Я сажусь, подтягиваю брюки, жду.
— Видите ли, господин Раевский, — говорит Кастаки, — вы, надо полагать, читали в газетах сообщение о том, что в Одессу на гастроли приезжает мой друг, великий итальянский трагик Томмазо Сальвини.
— Разумеется, — говорю я, и говорю неправду, потому что я так замучился с этим Сашкой Потемкиным, что уже, наверное, целый месяц не читал никаких газет.
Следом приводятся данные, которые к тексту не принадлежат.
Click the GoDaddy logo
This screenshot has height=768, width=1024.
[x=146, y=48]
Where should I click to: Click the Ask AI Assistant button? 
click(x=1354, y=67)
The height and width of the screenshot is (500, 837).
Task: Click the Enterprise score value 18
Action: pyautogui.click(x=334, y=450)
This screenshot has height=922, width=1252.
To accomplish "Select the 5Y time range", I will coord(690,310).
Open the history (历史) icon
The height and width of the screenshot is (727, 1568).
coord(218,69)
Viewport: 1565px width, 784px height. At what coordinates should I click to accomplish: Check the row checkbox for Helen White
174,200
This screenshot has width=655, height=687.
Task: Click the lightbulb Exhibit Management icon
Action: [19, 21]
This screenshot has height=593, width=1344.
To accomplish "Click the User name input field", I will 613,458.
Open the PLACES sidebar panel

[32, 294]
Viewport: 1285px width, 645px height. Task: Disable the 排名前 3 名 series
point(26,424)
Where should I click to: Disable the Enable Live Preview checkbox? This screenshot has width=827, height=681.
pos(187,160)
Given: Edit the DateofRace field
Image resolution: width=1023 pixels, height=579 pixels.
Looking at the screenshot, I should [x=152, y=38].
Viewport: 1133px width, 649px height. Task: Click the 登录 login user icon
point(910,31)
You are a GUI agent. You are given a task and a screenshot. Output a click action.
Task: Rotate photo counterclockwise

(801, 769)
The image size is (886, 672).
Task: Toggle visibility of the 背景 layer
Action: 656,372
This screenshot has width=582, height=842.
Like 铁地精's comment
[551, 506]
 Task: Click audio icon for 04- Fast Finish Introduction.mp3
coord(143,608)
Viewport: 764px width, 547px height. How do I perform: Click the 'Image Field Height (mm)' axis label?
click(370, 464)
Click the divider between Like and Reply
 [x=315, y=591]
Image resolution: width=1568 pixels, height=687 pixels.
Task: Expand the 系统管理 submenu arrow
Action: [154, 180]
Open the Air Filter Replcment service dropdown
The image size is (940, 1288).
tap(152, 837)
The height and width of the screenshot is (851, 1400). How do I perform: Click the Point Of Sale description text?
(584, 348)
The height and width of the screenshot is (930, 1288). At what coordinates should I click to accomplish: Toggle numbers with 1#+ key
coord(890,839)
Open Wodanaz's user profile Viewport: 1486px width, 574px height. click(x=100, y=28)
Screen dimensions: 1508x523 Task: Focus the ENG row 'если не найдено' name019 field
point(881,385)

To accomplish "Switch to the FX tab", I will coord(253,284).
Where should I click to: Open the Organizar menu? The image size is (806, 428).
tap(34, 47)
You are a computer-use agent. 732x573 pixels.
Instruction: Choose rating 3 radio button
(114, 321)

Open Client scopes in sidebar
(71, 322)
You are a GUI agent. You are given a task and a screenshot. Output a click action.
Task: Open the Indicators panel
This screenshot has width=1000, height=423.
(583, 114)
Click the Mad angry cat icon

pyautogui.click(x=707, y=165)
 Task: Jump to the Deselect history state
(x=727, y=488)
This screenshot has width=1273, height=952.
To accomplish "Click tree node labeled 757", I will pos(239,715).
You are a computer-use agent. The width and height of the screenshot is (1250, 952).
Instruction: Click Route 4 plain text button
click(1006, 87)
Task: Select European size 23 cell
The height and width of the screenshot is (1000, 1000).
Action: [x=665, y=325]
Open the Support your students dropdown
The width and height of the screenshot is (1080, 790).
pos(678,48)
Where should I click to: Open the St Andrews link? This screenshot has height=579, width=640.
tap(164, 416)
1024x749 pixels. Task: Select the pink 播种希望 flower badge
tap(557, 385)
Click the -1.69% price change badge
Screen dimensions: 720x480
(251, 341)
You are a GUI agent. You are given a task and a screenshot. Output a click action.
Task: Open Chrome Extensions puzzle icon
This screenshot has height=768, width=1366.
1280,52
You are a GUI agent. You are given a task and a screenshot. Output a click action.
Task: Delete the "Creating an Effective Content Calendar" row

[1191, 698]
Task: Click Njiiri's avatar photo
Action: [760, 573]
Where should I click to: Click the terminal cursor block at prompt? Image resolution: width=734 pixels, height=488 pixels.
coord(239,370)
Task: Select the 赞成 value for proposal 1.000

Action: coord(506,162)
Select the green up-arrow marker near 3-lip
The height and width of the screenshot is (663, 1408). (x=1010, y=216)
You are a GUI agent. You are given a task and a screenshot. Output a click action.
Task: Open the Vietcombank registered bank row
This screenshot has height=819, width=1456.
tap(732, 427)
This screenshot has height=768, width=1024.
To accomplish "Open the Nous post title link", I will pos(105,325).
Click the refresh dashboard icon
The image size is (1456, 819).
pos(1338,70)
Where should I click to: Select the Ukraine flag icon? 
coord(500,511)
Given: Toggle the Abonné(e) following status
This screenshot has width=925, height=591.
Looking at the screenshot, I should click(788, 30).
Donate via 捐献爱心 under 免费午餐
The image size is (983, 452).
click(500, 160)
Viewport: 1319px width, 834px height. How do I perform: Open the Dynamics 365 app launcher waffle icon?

— Мой гениальный друг синьор Томмазо Сальвини приедет в Одессу ровно через неделю, — продолжает Кастаки. — Он будет играть в цирке знаменитую пьесу английского драматурга Шекспира «Юлий Цезарь». Из римской жизни.
Я киваю головой на всякий случай, но ничего не говорю, жду.
— Так вот, господин Раевский, нам нужны римляне! Нам нужна толпа, нам нужны сенаторы — ну, одним словом, римляне! И побольше!
Я глотаю слюну и спрашиваю:
— Сколько?
— Тысяча человек по крайней мере.
— Молодые или постарше?
— Молодые, — говорит Кастаки, смотрит на дамочку в пеньюаре и грустно улыбается. — Из молодых в крайнем случае можно сделать старых. Наоборот, к сожалению, получается много хуже.
— Когда вам нужна, господин Кастаки, эта тысяча человек? — спрашиваю я.
— Завтра.
— Хорошо! — говорю я и встаю.
Кастаки и дамочка в пеньюаре начинают смеяться. Они смеются, а я стою, жду.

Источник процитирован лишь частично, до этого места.